I think Reuel Marc Gerecht made the best observation on Islam in Europe: there reason there isn’t much in the way of “moderate Islam” is that like most Europeans, large numbers of European Muslims have become completely secular — they have ceded the field of religion to the devout and to those of separatist inclination.
— Reihan · Aug 4, 02:18 PM · #
Reihan, your comment is particularly true at universities where islamic societies (our versions of MSA’s) our very conservative if not extremist because those who are apolitical or secular have no reason to engage with them.
This wouldn’t be bad in itself except when these groups start running in and winning elections and holding themselves out to be representative. I believe that the national coalition of Islamic societies (Fosis) currently has the governing majority in the National Union of Students.

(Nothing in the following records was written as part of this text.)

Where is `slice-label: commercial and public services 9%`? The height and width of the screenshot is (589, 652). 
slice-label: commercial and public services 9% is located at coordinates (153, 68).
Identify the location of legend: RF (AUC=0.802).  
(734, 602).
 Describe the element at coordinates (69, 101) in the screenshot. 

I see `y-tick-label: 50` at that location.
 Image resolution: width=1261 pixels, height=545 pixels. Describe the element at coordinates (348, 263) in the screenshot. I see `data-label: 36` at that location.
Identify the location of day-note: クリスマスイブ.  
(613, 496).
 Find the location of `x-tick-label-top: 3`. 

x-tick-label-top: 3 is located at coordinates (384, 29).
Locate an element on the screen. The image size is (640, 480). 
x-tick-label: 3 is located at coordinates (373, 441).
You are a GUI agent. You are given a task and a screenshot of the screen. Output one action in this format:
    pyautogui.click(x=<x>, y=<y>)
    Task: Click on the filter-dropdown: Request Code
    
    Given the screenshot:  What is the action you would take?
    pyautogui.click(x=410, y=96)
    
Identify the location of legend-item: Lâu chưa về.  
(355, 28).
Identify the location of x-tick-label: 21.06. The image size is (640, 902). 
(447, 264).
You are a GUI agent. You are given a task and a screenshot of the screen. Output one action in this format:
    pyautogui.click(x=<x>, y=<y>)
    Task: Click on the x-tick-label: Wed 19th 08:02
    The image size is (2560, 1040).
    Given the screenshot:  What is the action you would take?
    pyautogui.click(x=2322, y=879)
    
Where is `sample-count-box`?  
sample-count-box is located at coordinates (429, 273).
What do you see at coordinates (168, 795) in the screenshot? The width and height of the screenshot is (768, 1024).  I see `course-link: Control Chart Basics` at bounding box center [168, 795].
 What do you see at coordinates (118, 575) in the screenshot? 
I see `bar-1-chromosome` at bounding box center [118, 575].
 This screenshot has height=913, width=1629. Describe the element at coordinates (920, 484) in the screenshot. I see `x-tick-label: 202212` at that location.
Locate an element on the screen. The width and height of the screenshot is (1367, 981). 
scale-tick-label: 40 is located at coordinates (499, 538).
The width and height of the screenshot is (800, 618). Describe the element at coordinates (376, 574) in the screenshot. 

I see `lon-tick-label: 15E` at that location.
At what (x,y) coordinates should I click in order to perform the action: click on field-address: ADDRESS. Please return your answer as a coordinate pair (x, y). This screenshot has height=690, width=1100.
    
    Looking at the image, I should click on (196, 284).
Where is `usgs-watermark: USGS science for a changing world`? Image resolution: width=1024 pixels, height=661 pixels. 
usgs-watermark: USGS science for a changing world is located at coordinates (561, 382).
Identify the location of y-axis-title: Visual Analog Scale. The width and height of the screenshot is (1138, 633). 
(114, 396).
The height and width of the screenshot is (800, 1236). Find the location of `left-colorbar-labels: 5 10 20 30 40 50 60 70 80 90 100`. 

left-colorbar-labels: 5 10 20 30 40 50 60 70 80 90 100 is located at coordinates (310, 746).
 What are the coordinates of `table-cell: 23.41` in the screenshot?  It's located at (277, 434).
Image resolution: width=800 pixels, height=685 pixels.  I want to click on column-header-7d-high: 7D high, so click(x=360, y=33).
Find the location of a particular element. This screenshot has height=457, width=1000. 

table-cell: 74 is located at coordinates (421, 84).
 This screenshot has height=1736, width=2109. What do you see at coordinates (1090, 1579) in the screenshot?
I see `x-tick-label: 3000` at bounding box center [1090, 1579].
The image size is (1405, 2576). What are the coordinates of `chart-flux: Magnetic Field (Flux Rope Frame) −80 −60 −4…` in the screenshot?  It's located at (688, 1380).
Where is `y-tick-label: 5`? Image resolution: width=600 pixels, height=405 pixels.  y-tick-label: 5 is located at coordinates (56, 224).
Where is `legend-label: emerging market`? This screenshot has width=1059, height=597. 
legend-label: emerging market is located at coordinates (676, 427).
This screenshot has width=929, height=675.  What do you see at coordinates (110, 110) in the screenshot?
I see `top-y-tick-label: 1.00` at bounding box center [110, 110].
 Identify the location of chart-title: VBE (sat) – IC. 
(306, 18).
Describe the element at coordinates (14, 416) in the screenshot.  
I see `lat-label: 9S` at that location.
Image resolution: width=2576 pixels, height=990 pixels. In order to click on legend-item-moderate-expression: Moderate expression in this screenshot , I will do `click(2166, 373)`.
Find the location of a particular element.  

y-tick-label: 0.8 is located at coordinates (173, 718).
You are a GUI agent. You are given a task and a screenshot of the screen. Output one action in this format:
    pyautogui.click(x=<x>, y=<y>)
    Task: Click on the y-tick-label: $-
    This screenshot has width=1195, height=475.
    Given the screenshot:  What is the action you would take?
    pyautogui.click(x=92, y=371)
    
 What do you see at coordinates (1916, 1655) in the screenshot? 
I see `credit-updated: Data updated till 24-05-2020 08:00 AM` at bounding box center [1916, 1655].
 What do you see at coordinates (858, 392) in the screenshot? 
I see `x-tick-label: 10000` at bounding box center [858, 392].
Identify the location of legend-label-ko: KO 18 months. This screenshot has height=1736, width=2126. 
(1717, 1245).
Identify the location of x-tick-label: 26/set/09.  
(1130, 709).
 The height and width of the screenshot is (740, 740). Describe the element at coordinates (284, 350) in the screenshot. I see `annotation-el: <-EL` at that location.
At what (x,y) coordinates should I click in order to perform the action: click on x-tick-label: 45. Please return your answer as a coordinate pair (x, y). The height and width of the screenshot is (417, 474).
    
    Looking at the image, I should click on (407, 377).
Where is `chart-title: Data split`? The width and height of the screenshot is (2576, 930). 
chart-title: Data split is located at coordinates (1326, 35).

— shariq · Aug 5, 10:51 AM · #
An interesting cultural point, and I’ll be interested in your further speculations. But the original linguistic claim is nonsense; there is no evidence that the different dialects of English are growing further apart. Within countries, there is much more uniformity. For example, class-based accent distinctions in Britain have diminished greatly in the last few decades (though there are still strong regional accents.) Even regional accents in the US are weakening (except perhaps in the Northeast). Furthermore, I don’t see how one could claim that British English (or Australian English) is more different from US English than it was 50 years ago. There may be interesting new pidgins of English growing up around the globe, but only in places where no one spoke English at all 50 years ago, so that’s hardly evidence for diversification.
— Jim · Aug 5, 04:39 PM · #
Indeed…Jim is completely right here. The evidence is just unambiguous. You should have a look at the English dialect grammar and lexicon put together by Tolkein’s teacher Joseph Wright in the late 19th c. sometime if you want a taste of the sheer scale of the consolidation the English language has undertaken and continues to undertake. Or just compare BBC sitcoms from the ’70s to those now. Or speak with elderly people in flyover country in the U.S. and compare their speech to their grandkids or their contemporaries 200 miles away.
The Roman comparison may hold water inasumuch as, like English in Bangladesh or Singapore, Latin wasn’t indigenous to France or Spain either, but I can just about guarantee you that there was more spoken diversity in Latin in its home territory in Italy in the 3rd c. AD than there is in the whole anglosphere right now — and isn’t as if English is so indigenous to Nebraska or New Zealand, either.